:: WORK TO DO ::
Arrange the stretch of the listing from the line that contains "Task: Click Delta's 2.8 score cell" through the line that contains "Enable Historische Karte (Tranchot) layer" as a Markdown table with the columns Row and Line, leaving out blank lines. Keep the pictures out of the answer.

:: THE INPUT ::
---+---

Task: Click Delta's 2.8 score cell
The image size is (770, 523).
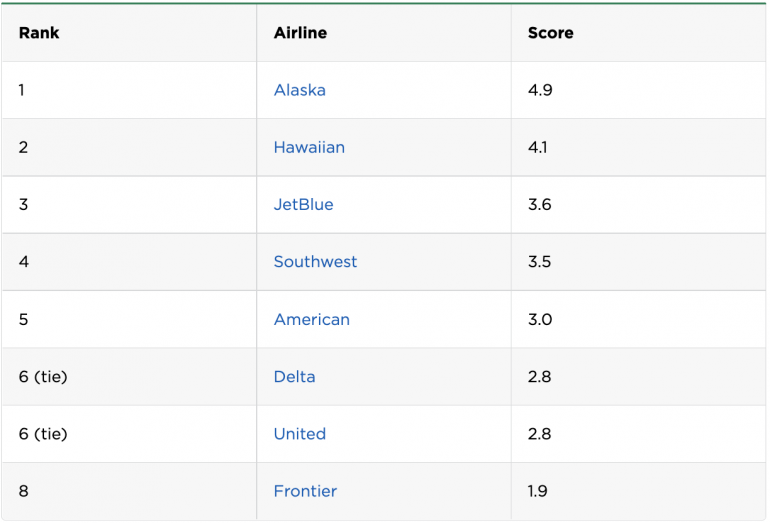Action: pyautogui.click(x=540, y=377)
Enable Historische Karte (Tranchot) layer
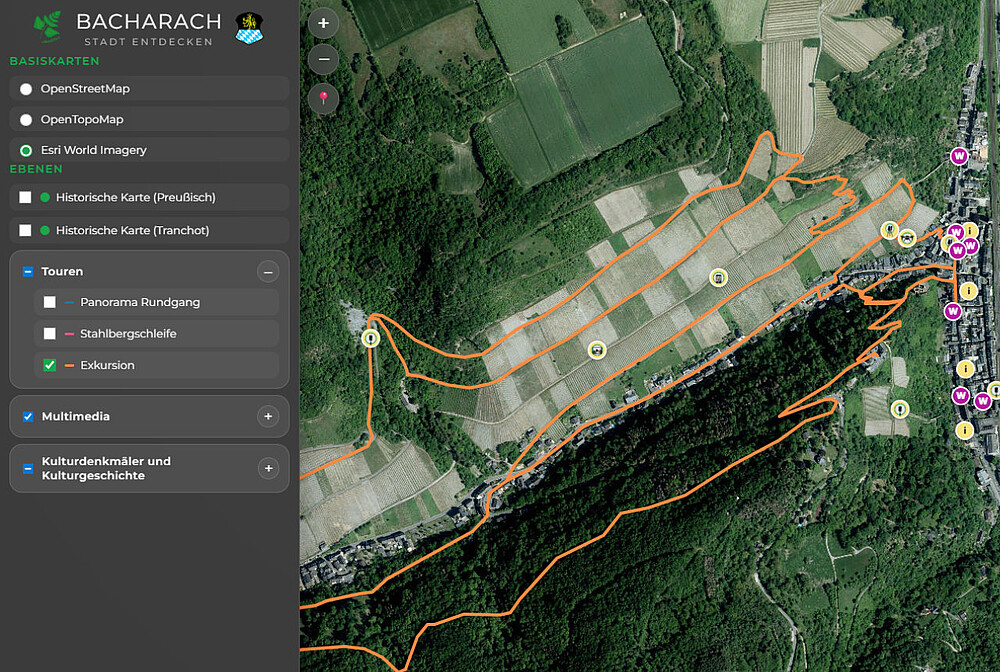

---+---

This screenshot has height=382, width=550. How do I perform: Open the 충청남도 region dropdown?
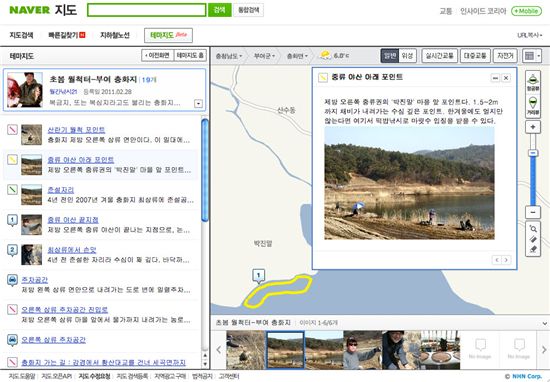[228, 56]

---+---

:: FINAL RESULT ::
| Row | Line |
|---|---|
| 1 | Task: Click Delta's 2.8 score cell |
| 2 | The image size is (770, 523). |
| 3 | Action: pyautogui.click(x=540, y=377) |
| 4 | Enable Historische Karte (Tranchot) layer |